> SOURCE EXCERPT:
++++++++++++++++++++
Terrorists might, in theory, try to recruit insiders. But even if they
succeeded, the degree of damage they could cause would still be
limited. Most worst-case scenarios (particularly those put forth by
government) presuppose that no human beings are keeping watch to
intervene if something goes wrong. But especially in the case of
electrical power grids, oil and gas utilities, and communications
companies, this is simply untrue. Such systems get hit all the time by
hurricanes, floods, or tornadoes, and company employees are well
rehearsed in handling the fallout. This is equally true when the
trouble stems from human action. Two years ago in California, energy
companies like Enron and El Paso Corp. conspired to cause power
shortages that led to brownouts and blackouts--the same effects
cyberterrorists would wreak. As Smith points out, "There were no
newspaper reports of people dying as a result of the blackouts. No one
lost their mind." The state suffered only minor (if demoralizing)
++++++++++++++++++++
> SUPPLIED RECORDS:
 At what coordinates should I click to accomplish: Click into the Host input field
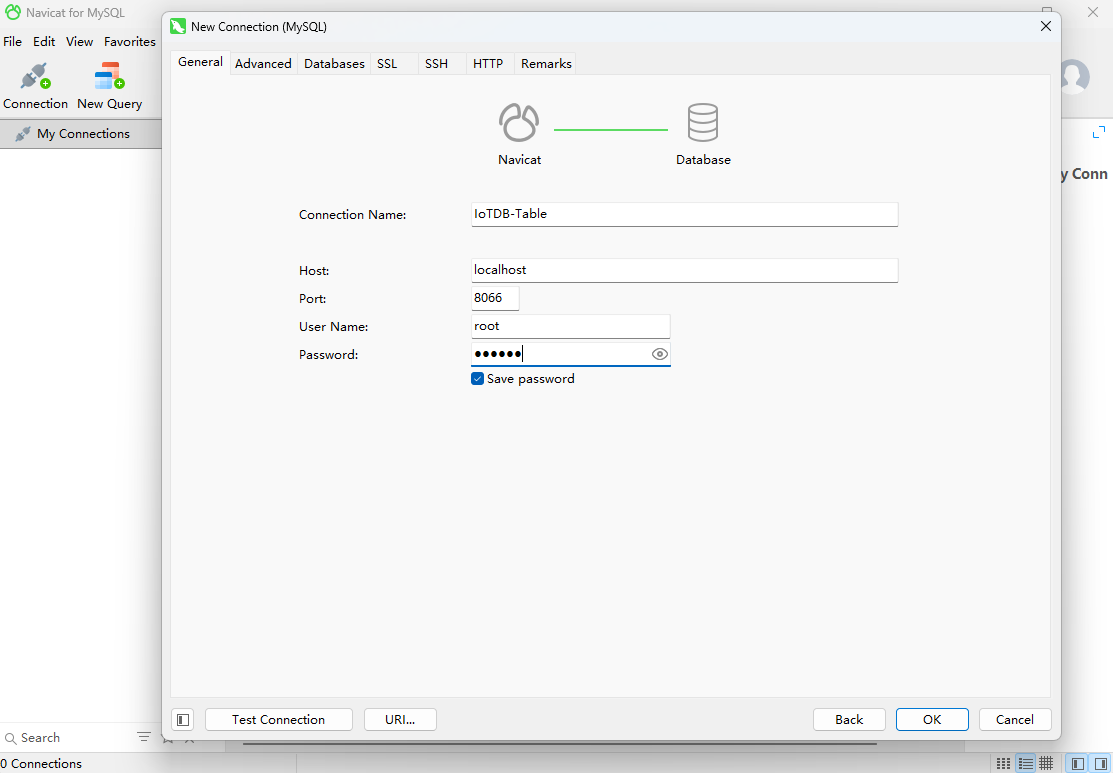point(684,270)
++++++++++++++++++++
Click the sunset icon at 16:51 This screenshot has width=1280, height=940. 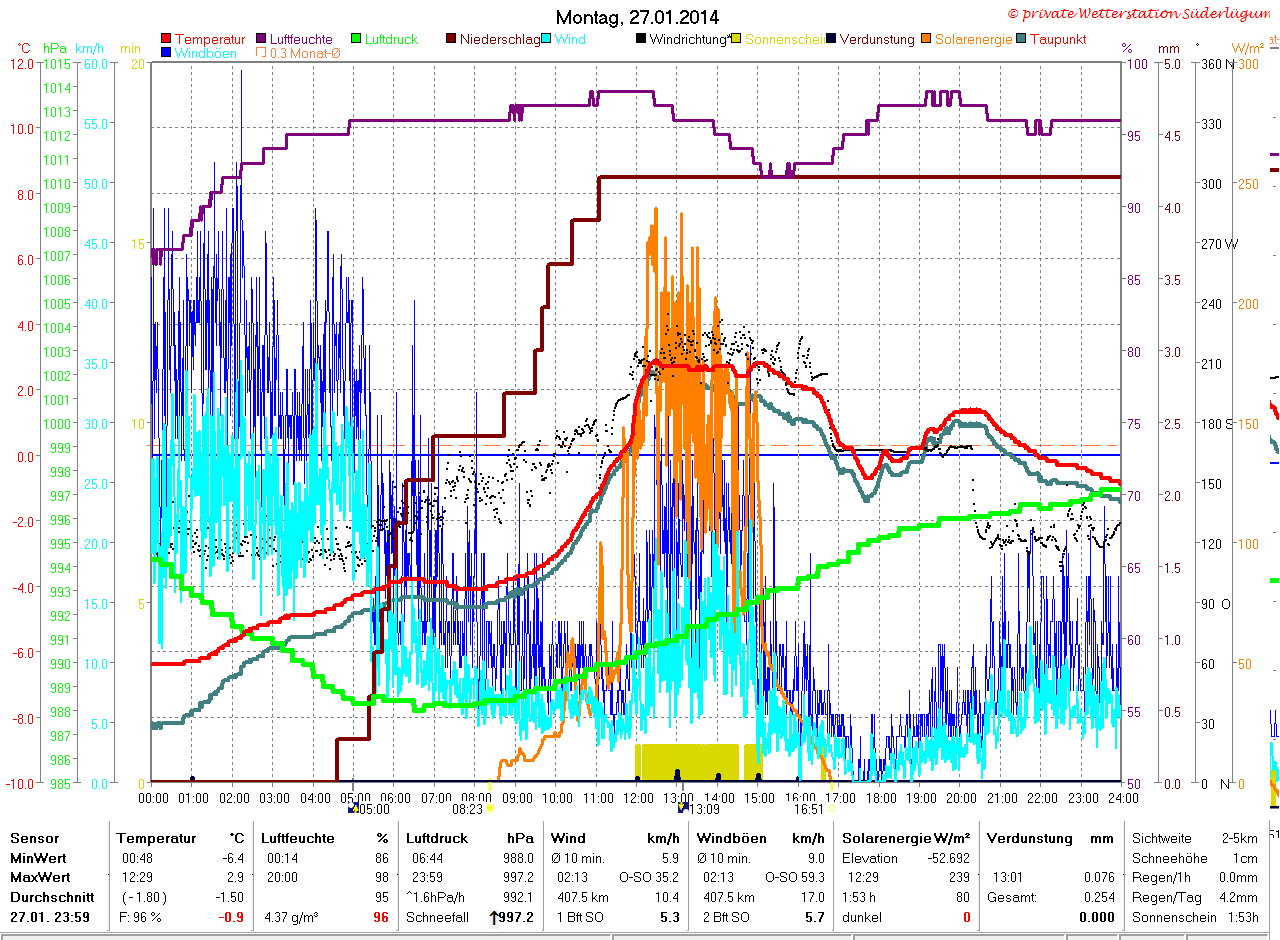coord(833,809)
++++++++++++++++++++
> YOUR OBJECTIVE: Continue the passage on cyberterrorism and infrastructure from the point where it stops. The records play no part in the work that comes next.

> EXERCISE OUTPUT:
inconvenience.

But perhaps the best indicator of what is realistic came last July
when the U.S. Naval War College contracted with a research group to
simulate a massive attack on the nation's information infrastructure.  
Government hackers and security analysts gathered in Newport, R.I.,
for a war game dubbed "Digital Pearl Harbor." The result? The hackers
failed to crash the Internet, though they did cause serious sporadic
damage. But, according to a CNet.com report, officials concluded that
terrorists hoping to stage such an attack "would require a syndicate
with significant resources, including $200 million, country-level
intelligence and five years of preparation time."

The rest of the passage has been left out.